Having said this, the genre that Ben Jonson's The Alchemist is analyzed under is that of farce. Critics consider that his characters, which are similar to the types in Chaucer's The Canterbury Tales, are farcical rather than allegorical. Jonson is using farce, with a whole catalog of "typical" characters, to mock the social element of swindlers and victims, a prevalent aspect of Jacobean society. "Typical" characters are those drawn from established literary types as opposed to fully realized individual characters. In farce (as in fable and allegory) this technique works rather well because audience members are familiar with these established literary types and can therefore all the more easily understand and appreciate the farce set before them, indeed, they may have on occasion been one of those types (e.g., victim or swindler) themselves.

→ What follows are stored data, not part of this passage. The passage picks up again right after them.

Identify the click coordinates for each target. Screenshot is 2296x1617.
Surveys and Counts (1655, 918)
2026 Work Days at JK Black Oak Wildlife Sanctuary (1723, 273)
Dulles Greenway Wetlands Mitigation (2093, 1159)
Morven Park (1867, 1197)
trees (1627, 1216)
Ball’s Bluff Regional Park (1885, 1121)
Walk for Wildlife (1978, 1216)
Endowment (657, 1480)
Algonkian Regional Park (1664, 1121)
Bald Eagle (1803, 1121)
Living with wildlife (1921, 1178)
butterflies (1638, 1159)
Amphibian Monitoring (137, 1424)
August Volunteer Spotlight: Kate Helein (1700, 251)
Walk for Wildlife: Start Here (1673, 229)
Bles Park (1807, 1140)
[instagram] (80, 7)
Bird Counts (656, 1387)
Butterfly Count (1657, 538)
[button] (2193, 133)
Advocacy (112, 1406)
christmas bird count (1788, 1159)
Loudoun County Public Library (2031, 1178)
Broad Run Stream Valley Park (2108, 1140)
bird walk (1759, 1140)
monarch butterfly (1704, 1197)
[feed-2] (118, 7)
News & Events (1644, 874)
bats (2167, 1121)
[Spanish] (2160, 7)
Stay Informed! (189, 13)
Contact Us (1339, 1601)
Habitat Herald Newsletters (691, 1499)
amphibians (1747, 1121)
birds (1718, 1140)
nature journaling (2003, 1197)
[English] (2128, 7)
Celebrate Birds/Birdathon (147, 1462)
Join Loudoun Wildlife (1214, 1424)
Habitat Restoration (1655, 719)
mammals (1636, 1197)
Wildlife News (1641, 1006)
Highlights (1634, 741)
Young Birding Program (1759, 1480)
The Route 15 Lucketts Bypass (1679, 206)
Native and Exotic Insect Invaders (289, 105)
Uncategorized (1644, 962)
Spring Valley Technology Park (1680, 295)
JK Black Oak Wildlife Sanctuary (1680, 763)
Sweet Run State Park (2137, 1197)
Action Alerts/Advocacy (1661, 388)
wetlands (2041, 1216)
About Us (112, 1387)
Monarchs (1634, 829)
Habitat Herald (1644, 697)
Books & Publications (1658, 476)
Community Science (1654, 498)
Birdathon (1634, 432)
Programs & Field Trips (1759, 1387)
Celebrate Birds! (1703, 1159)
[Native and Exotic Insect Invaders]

In considering The Alchemist, it is important to note that as a critic and analyst, the reader may choose to read The Alchemist as an allegory if allegorical representations strike your perception of the story. Furthermore, a work of prose or poetry may be in whole an allegory or in part an allegory or have isolated passages or lines that are allegorical. Dr. Wheeler elaborates on this point more fully. When a reader gives an analysis or critical opinion of a work not typically considered allegory (e.g., The Alchemist) as being allegorical in whole, in part or even in one sentence, this sort of allegorical reading is called allegoresis. So in summary, The Alchemist is in the farce genre having characters who are well established literary types, not an allegory with allegorical characters, but an individual reading of allegoresis may find a unified allegory or partial allegorical sections or lines.